An external view of KCB Buluk branch in Juba, South Sudan. Dec. 7, 2011 (ST)
An external view of KCB Buluk branch in Juba, South Sudan. Dec. 7, 2011 (ST)
Operational in South Sudan since 2006, KCB with 19 branches in South Sudan now wants to cut its exposure in Africa’s newest nation where the bank took a KSh3.4 billion hit due to hyperinflation in 2016.

“KCB Group board of directors has approved the temporary closure of some branches in South Sudan, driven by logistical and operational challenges that have made operating some of these branches unsustainable,” a bank official told Business Daily.

Added the bank official, “A change in the economic situation will lead to a re-assessment of the viability of branches.”

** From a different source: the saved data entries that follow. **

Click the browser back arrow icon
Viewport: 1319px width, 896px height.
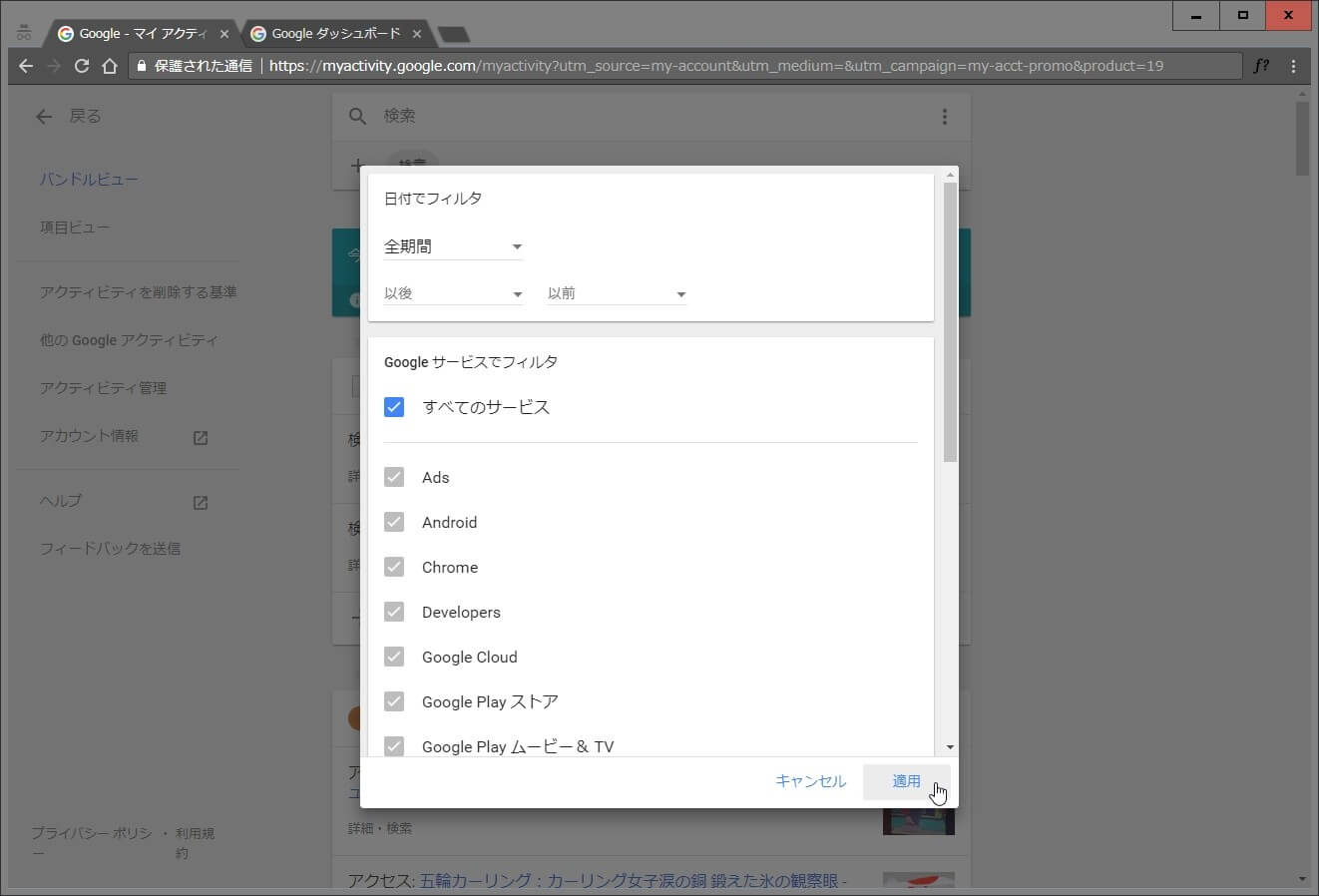(26, 66)
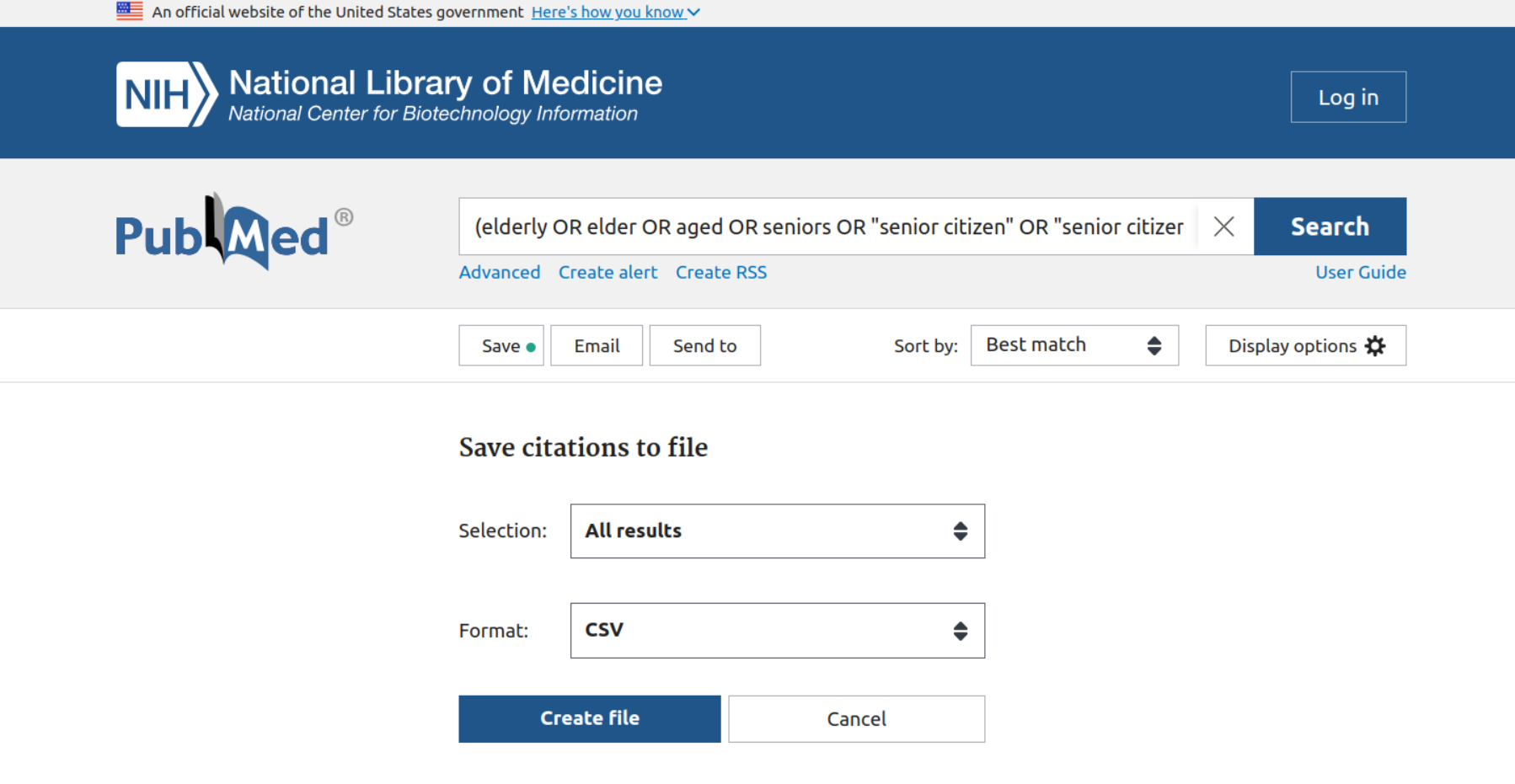Open the Sort by Best match dropdown
The width and height of the screenshot is (1515, 784).
point(1073,346)
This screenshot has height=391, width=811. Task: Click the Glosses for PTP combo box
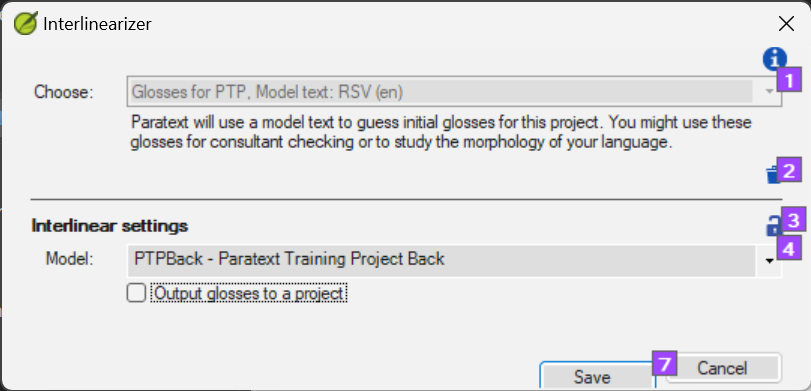[x=454, y=92]
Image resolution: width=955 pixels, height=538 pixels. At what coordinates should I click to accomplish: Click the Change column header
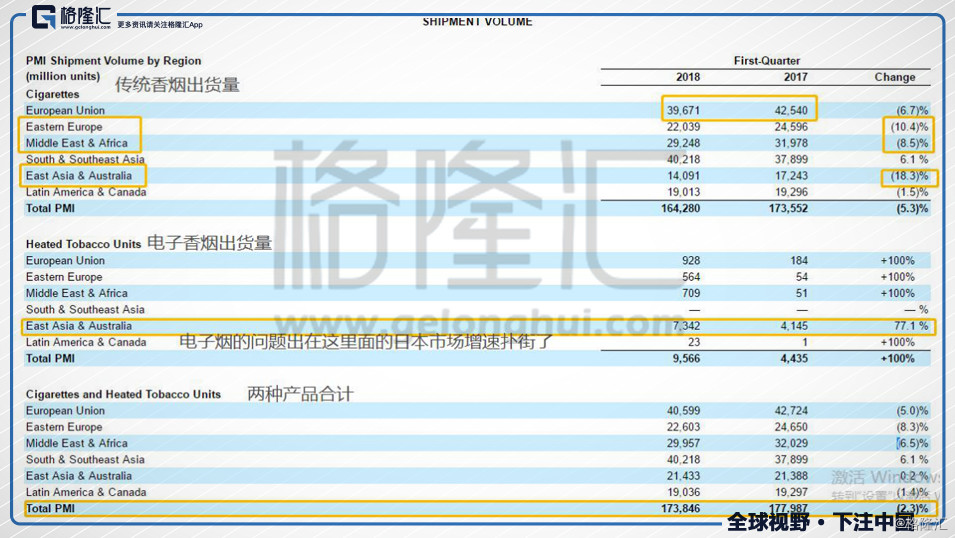coord(894,77)
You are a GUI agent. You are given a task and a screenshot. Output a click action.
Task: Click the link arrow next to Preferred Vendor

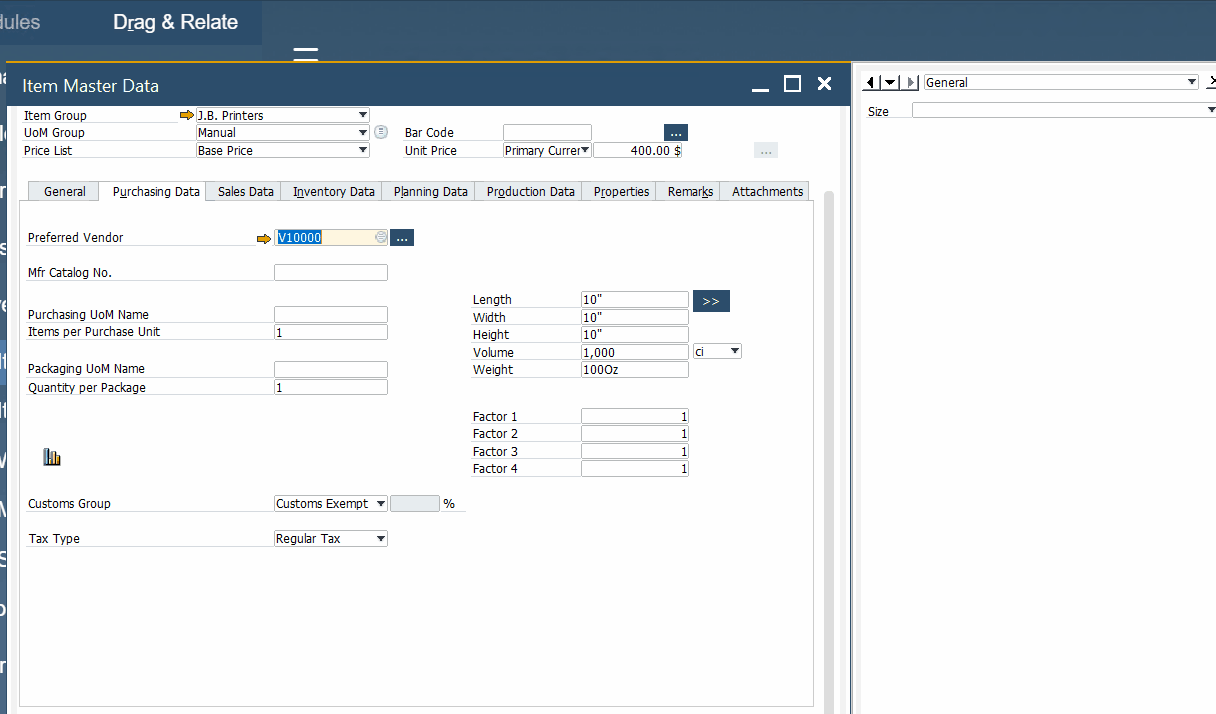264,237
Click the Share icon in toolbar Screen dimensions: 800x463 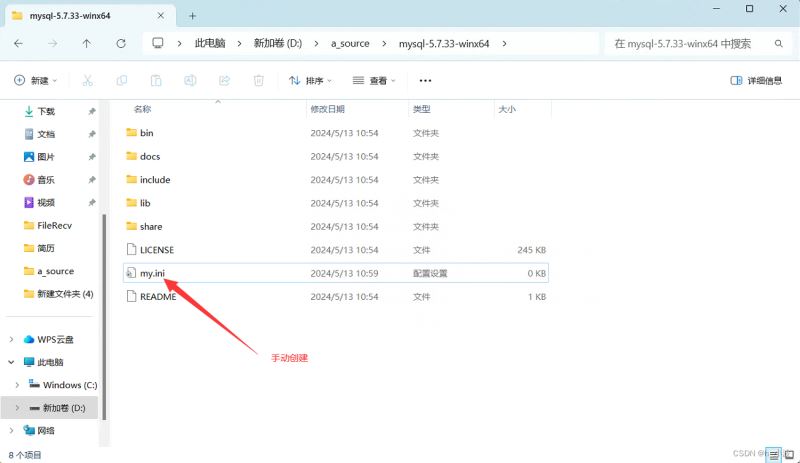click(224, 80)

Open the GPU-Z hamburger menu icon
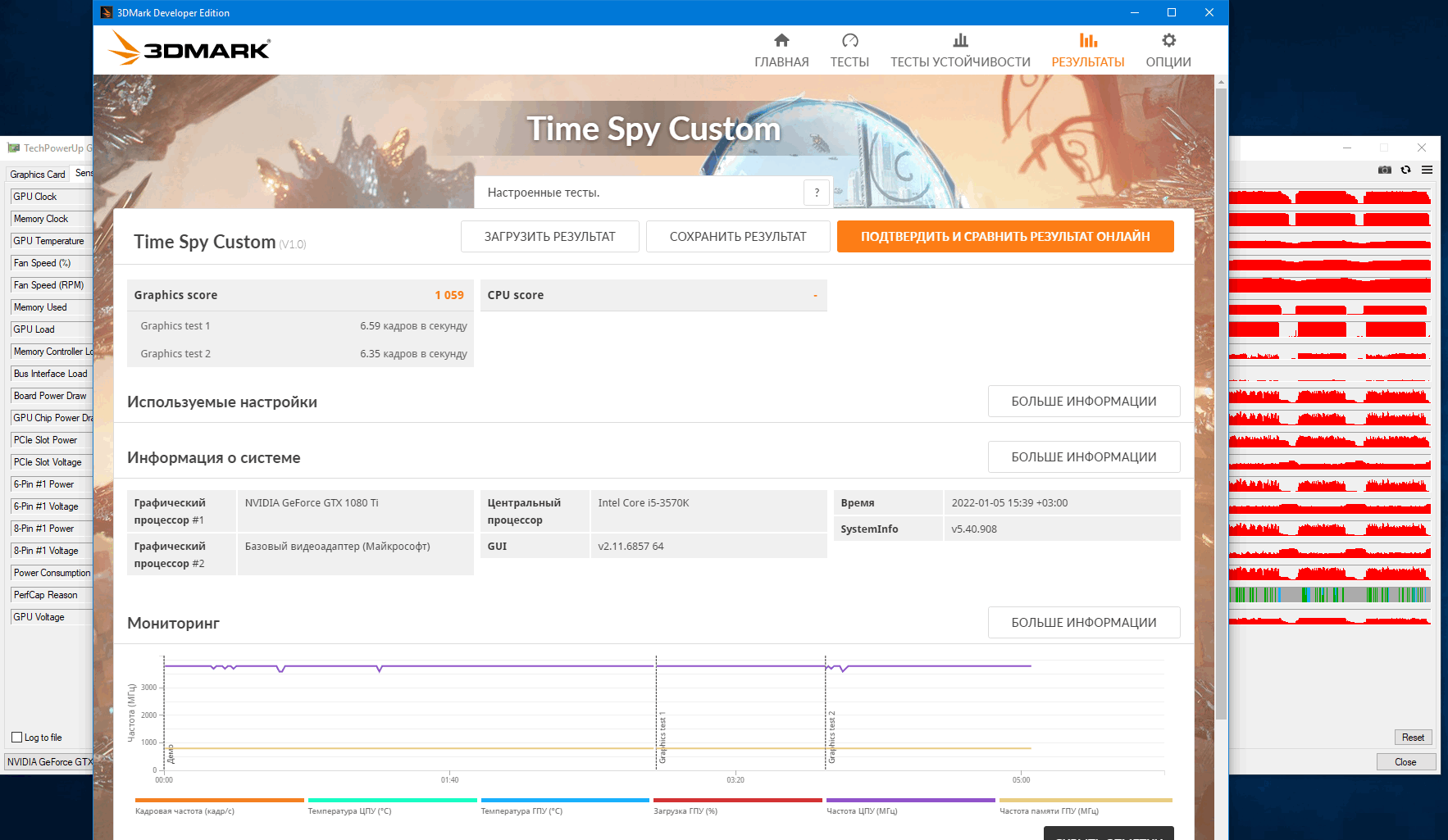1427,170
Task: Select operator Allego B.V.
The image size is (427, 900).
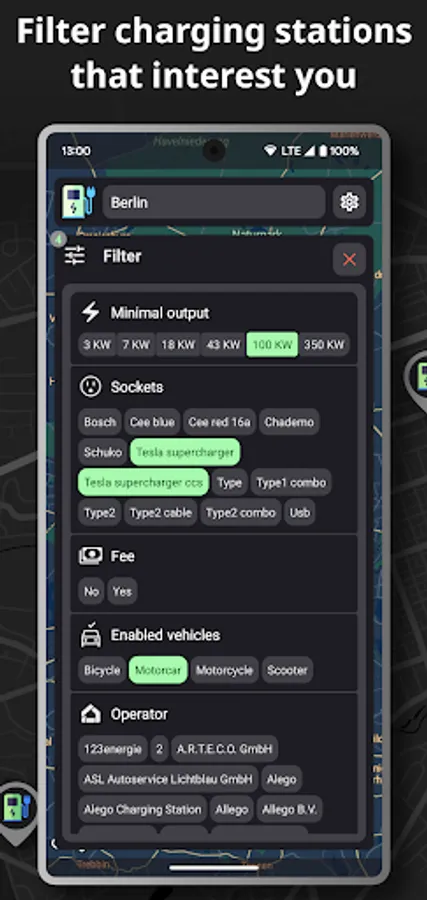Action: pyautogui.click(x=290, y=809)
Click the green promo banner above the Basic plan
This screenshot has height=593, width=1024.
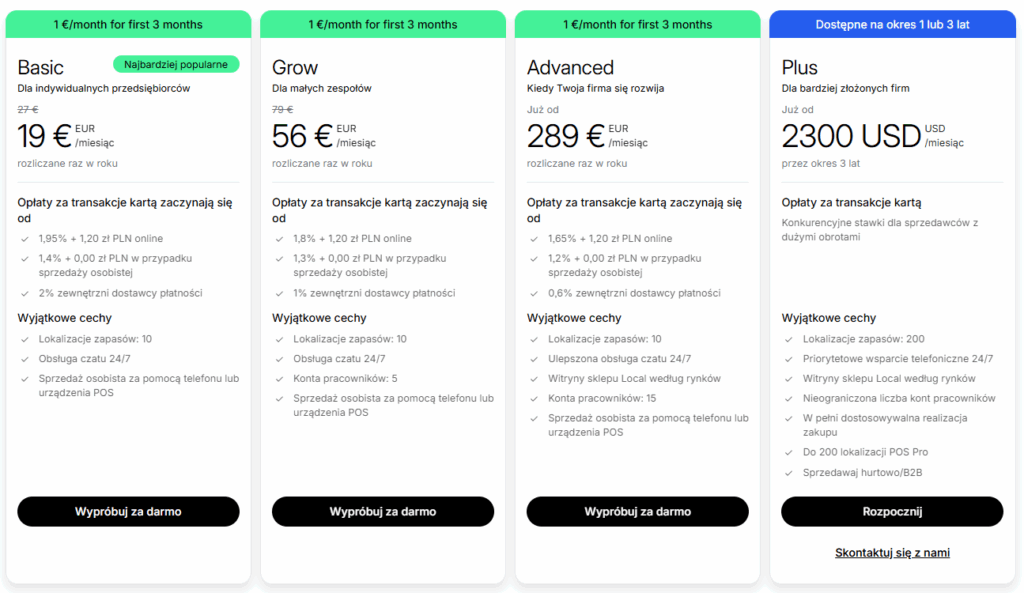point(128,24)
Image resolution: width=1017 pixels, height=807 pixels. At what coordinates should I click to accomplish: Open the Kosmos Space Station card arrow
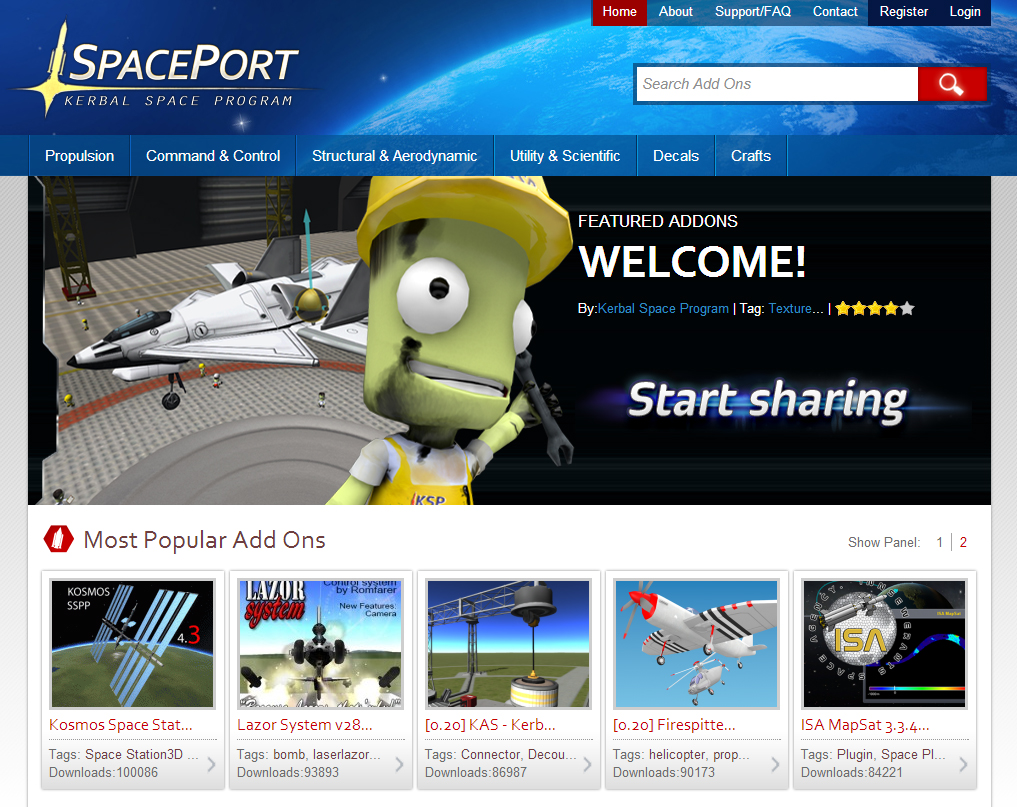[x=211, y=765]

Inflation rate in war-torn South Sudan hit 830 per cent in late 2016, and the South Sudanese pound has depreciated against the dollar.

According to the Kenyan bank, the planned closure of branches in South Sudan will lead to job losses as many workers will be affected.

“Naturally, any branch closures will lead to staff re-assessment but, as mentioned earlier, this is work in progress and we cannot therefore, at this time, quantify the number of staff who will be affected,” the bank said.

In January 2014, KCB shut three branches in the towns of Bor, Bentiu and Malakal, due to the violent conflict that hit the East African nation.